Three big clouds: buckets at a glance

Each has regions (geography), durability (very hard to lose data), and access control (who can read/write). Names differ; idea is the same.

Concept AWS Google Cloud Microsoft Azure
Object store product S3 (Simple Storage Service) Cloud Storage (GCS) — “buckets” Blob Storage — containers & blobs
Unit you create Bucket (globally unique name) Bucket Storage account → container → blob
Typical use Data lake files (Parquet, CSV), backups, static websites, ingest landing zone before loading a warehouse
“Cold / cheap” tiers S3 Glacier tiers, Intelligent-Tiering Archive / Nearline / Coldline Cool / Archive access tiers

Snowflake often reads your data from external stages pointing at these systems (with credentials and a URL). The warehouse compute is separate from where bytes sit—same interview story as “compute vs storage.”
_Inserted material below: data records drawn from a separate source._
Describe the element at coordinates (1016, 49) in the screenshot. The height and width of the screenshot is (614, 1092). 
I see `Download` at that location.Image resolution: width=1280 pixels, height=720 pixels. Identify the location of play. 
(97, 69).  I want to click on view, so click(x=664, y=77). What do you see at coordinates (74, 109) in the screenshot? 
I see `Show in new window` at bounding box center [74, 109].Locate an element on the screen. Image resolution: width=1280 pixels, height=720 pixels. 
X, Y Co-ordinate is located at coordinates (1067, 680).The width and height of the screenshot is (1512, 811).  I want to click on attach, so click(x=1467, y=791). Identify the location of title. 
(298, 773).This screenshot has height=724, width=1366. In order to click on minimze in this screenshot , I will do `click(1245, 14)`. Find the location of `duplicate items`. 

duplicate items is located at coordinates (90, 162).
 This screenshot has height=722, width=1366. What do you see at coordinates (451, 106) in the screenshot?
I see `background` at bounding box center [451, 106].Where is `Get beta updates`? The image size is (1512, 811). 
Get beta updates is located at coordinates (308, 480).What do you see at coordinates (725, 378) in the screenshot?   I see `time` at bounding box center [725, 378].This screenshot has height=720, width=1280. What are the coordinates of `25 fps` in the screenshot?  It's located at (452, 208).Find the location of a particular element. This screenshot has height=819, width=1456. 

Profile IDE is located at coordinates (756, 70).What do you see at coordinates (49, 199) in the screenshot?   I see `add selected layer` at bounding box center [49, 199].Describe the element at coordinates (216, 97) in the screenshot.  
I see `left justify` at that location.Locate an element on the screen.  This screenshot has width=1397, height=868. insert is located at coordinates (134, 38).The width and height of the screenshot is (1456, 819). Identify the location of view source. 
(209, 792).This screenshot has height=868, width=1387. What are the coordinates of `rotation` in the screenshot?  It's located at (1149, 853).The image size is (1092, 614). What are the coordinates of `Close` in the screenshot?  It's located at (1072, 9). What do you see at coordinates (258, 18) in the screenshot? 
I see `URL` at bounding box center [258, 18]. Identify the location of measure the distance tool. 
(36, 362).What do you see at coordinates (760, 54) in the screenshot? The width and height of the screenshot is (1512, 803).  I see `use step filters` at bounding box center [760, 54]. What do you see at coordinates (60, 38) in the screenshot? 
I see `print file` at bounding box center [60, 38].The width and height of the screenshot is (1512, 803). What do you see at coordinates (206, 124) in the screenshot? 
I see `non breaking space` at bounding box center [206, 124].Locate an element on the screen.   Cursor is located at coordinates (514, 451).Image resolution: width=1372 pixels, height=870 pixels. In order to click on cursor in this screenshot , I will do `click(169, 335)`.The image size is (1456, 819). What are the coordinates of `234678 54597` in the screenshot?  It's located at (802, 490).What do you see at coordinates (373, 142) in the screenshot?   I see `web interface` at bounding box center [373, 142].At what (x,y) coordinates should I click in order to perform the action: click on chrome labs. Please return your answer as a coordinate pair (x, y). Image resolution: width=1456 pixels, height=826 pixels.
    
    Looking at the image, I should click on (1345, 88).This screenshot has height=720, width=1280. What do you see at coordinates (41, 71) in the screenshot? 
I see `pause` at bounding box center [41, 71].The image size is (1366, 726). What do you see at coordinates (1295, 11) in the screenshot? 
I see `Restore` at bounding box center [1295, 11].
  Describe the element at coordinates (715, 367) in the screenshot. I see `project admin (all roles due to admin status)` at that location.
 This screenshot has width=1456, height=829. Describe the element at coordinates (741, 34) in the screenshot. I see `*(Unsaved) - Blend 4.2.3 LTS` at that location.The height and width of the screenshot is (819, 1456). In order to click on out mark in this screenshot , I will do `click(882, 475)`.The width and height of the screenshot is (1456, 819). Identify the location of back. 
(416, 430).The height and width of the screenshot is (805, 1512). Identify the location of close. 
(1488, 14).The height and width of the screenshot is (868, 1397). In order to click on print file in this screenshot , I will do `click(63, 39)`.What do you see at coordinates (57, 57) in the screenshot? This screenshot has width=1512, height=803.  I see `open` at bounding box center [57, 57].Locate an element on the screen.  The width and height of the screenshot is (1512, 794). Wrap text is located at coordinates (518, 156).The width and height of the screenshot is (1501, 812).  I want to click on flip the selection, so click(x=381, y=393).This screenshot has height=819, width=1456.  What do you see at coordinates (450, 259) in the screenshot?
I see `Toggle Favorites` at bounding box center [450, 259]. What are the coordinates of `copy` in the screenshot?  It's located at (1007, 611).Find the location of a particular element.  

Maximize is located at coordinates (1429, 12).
Remember: The cloud logo is not magic—it’s disciplined ops: encryption, access keys, network paths, and bills. You’re the architect of who can touch which bucket.

Beyond buckets: what AWS, Azure, and GCP actually provide

Object storage is only one layer. Platforms are sold as building blocks you compose; interviews reward naming the category even if the product name slips.

Building block Why it matters AWS (examples) Azure (examples) GCP (examples)
Identity & access Who may read/write which bucket or table? Least privilege reduces breach blast radius. IAM roles & policies Microsoft Entra ID, RBAC IAM, service accounts
Network Private paths from your VPC to managed services; fewer public endpoints. VPC, PrivateLink Virtual Network, Private Link VPC, Private Service Connect
Encryption Data at rest (disk/object) and in flight (TLS). Keys tied to compliance stories. KMS Key Vault Cloud KMS
Regions & zones Latency, residency, and DR: data and compute placement are policy questions—not just performance. Pick region first; then enable services inside it. Cross-region replication exists but adds cost and complexity.

Snowflake runs in a cloud region; your external stages and egress patterns still follow the cloud provider’s rules. Verify private connectivity and encryption settings in current docs for each product.